«Ich musste meinen Ehering verkaufen»

CSI-Mitarbeiter Joel Veldkamp besuchte kurz vor Weihnachten 2013 christliche Familien, die vor Islamisten in die Ninive-Ebene geflüchtet sind. Dort ist es sicherer, aber Arbeit gibt es kaum. Auswandern scheint vielen der einzige Ausweg zu sein.

«Schiitische Extremisten kamen zweimal zu unserem Haus und nötigten mich, meine Arbeit aufzugeben», erzählte mir Hani. «Sie drohten, mich zu erschießen, wenn sie mich ein drittes Mal antreffen.» Das geschah in Bagdad im Jahr 2006. Hani wohnte mit seiner Familie in einem mehrheitlich schiitischen Quartier. Wie vielen anderen christlichen Familien in Bagdad blieb Hani nichts anderes übrig, als mit seiner Frau Amira und seinen fünf Kindern zu flüchten. Sie wussten, dass die schiitischen Extremisten es ernst meinten: «Christen aus unserem Bekanntenkreis wurden getötet. Bewaffnete kamen in ihren Laden und brachten sie um.» 

Ein Raum für sieben Leute

Ich besuchte die Familie kurz vor Weihnachten 2013 in ihrem Dorf in der Ninive-Ebene. Zusammen mit der Menschenrechtsorganisation Hammurabi, unserem Partner im Irak, verteilte ich an christliche Flüchtlinge Winterjacken. Sie seien hierhergekommen, weil Amiras Vater hier lebt, erzählte die Familie. Zuerst wohnten sie bei ihm, später zogen sie in eine der Wohnungen, die die Behörden für die Flüchtlinge gebaut hatten.
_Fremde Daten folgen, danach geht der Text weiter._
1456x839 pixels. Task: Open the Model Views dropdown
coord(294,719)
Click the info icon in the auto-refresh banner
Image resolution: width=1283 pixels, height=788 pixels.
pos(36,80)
Sie bezahlen für die Wohnung 70 Franken Miete pro Monat. Es ist eng – sieben Personen wohnen hier auf engem Raum zusammen.
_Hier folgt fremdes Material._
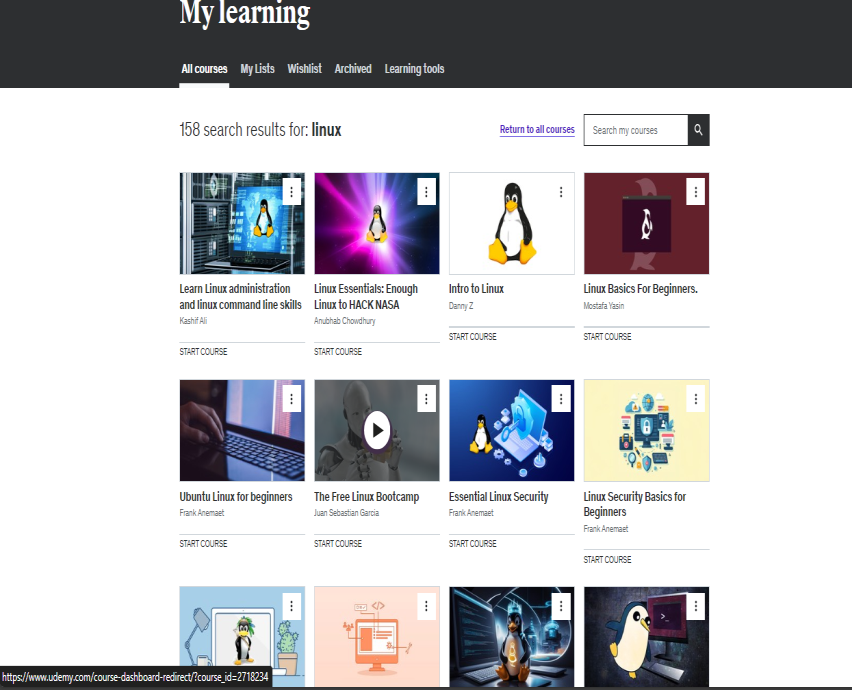Open Intro to Linux penguin thumbnail
Image resolution: width=852 pixels, height=690 pixels.
click(x=511, y=223)
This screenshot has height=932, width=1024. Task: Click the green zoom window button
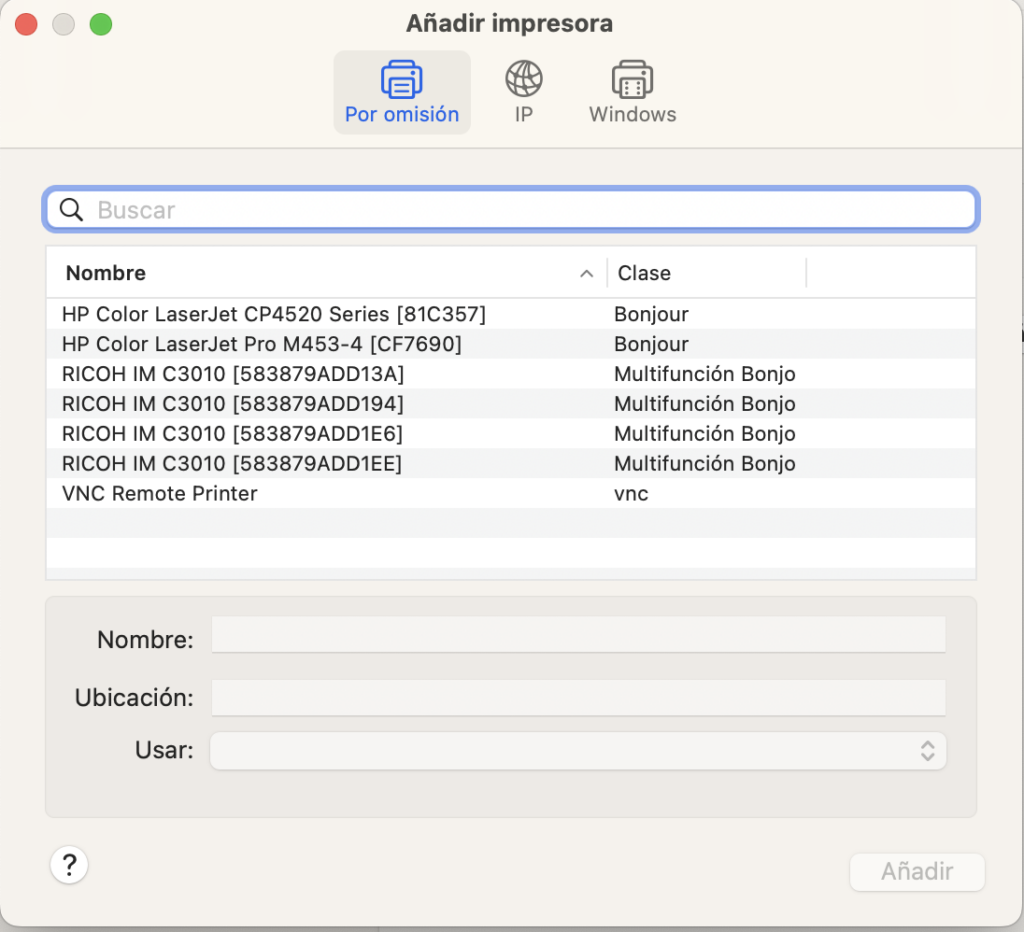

«Drei von uns essen stehend, weil wir nicht genügend Stühle haben», erzählt Hani. «Es gibt keinen anderen Ort, wohin wir gehen könnten; wir haben kein Geld, um Land zu kaufen.» Es ist hier zwar sicherer als in Bagdad, aber es gibt keine Arbeit. Der älteste Sohn, er ist 24-jährig, hat Arbeit in Erbil gefunden, einer Stadt im Kurdengebiet im Norden des Iraks, die einen rasanten wirtschaftlichen Aufschwung erlebt. «Wir leben alle von seinem Gehalt», sagt Hani.

Hohe Medikamentenkosten

Die Familie muss hohe Medikamentenkosten tragen: Der Teenager Randy leidet wegen der Luftbombardements in Bagdad an einer posttraumatischen Belastungsstörung. Manchmal kaue er an seinen Fäusten. Die Krankheit beeinträchtige auch seine Ausbildung. Er sei erst in der dritten Klasse, dabei müsste er vom Alter her bereits die siebte besuchen. Seine Medikamente kosten etwa 60 Franken pro Monat. Hani selber braucht Medikamente gegen eine Entzündung der Bauchspeicheldrüse (75 Franken pro Monat) und Amira gegen hohen Blutdruck und einen hohen Cholesterinspiegel (40 Franken pro Monat). «Ich habe sogar meinen Ehering verkaufen müssen, um die Medikamente bezahlen zu können», sagt Amira traurig. Für die Kinder gebe es hier keine Zukunft. «Wir wollen auswandern. Wir warten auf Gottes Barmherzigkeit.» Auch wenn ihre Situation hoffnungslos scheint: Diese Leute haben mich beeindruckt. Ihre Großzügigkeit trotz aller Armut und die große Dankbarkeit haben mich sehr berührt. Ich bin froh, dass wir während der nächsten Monate einen Teil der Medikamentenkosten übernehmen können.